### TASK PROMPT
Rewrite the lines starting at the one that contains "Click the previous warp mode left arrow" and ending at the one that contains "Given: Click the", swapping "arrow" for "chevron" and changing nothing else. Leave the pictures out.

### EXCERPTED RECORDS
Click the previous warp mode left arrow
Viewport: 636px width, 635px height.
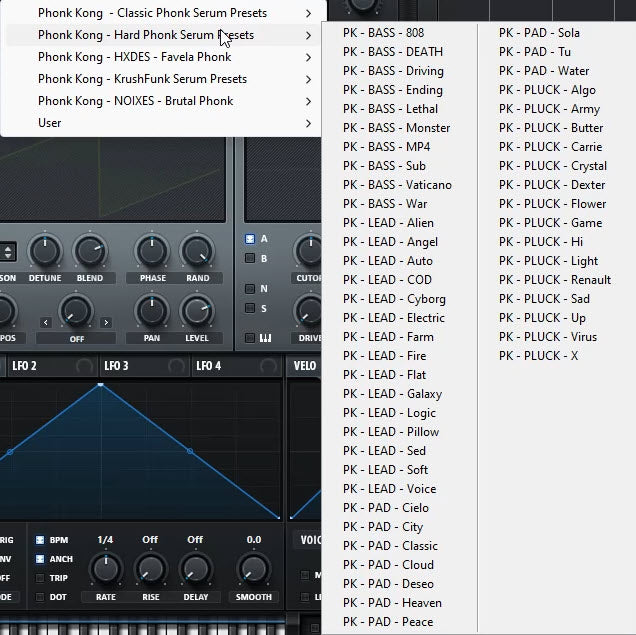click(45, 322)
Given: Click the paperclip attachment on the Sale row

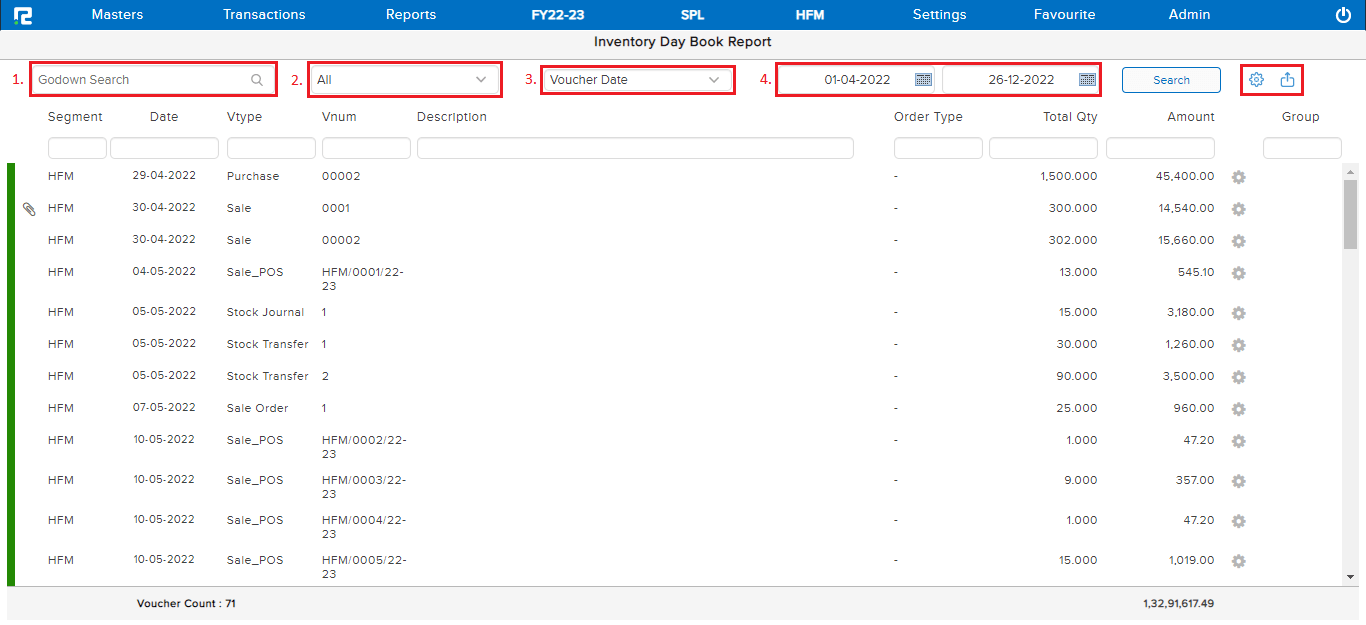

--

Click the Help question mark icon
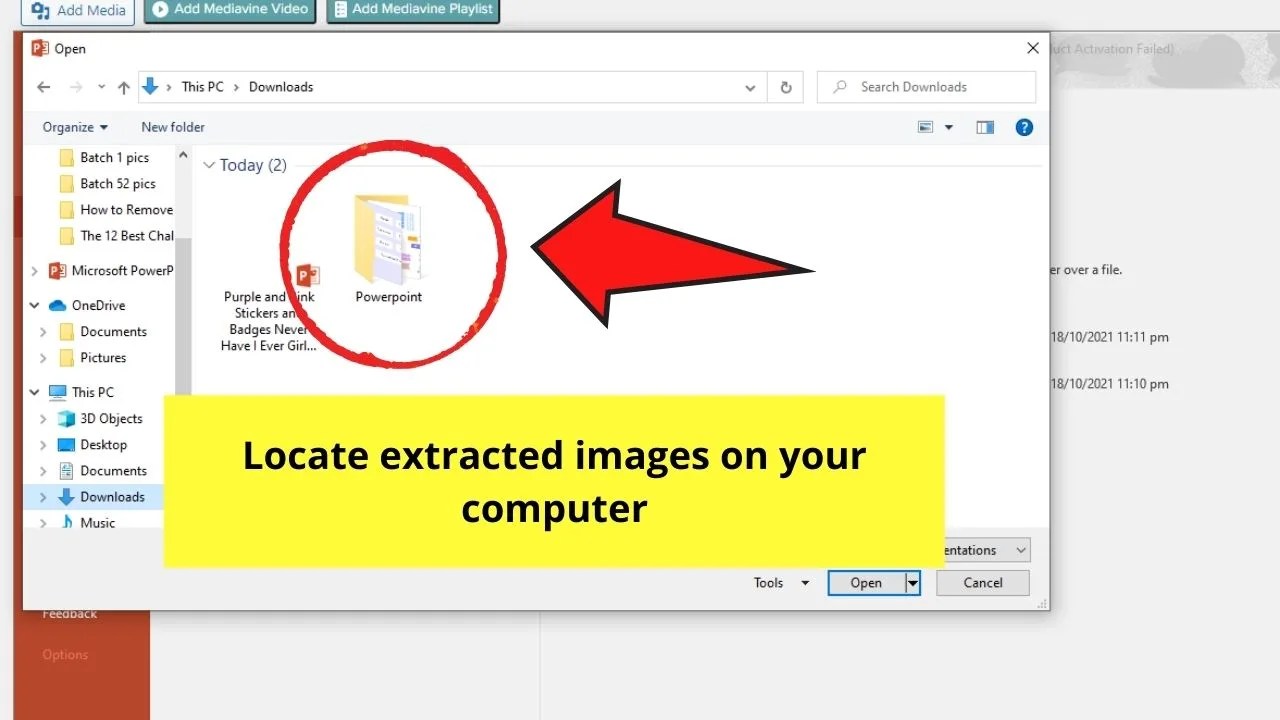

### RESULT FOR THIS TASK
Click the previous warp mode left chevron
Viewport: 636px width, 635px height.
click(45, 322)
Given: Click the paperclip attachment on the Sale row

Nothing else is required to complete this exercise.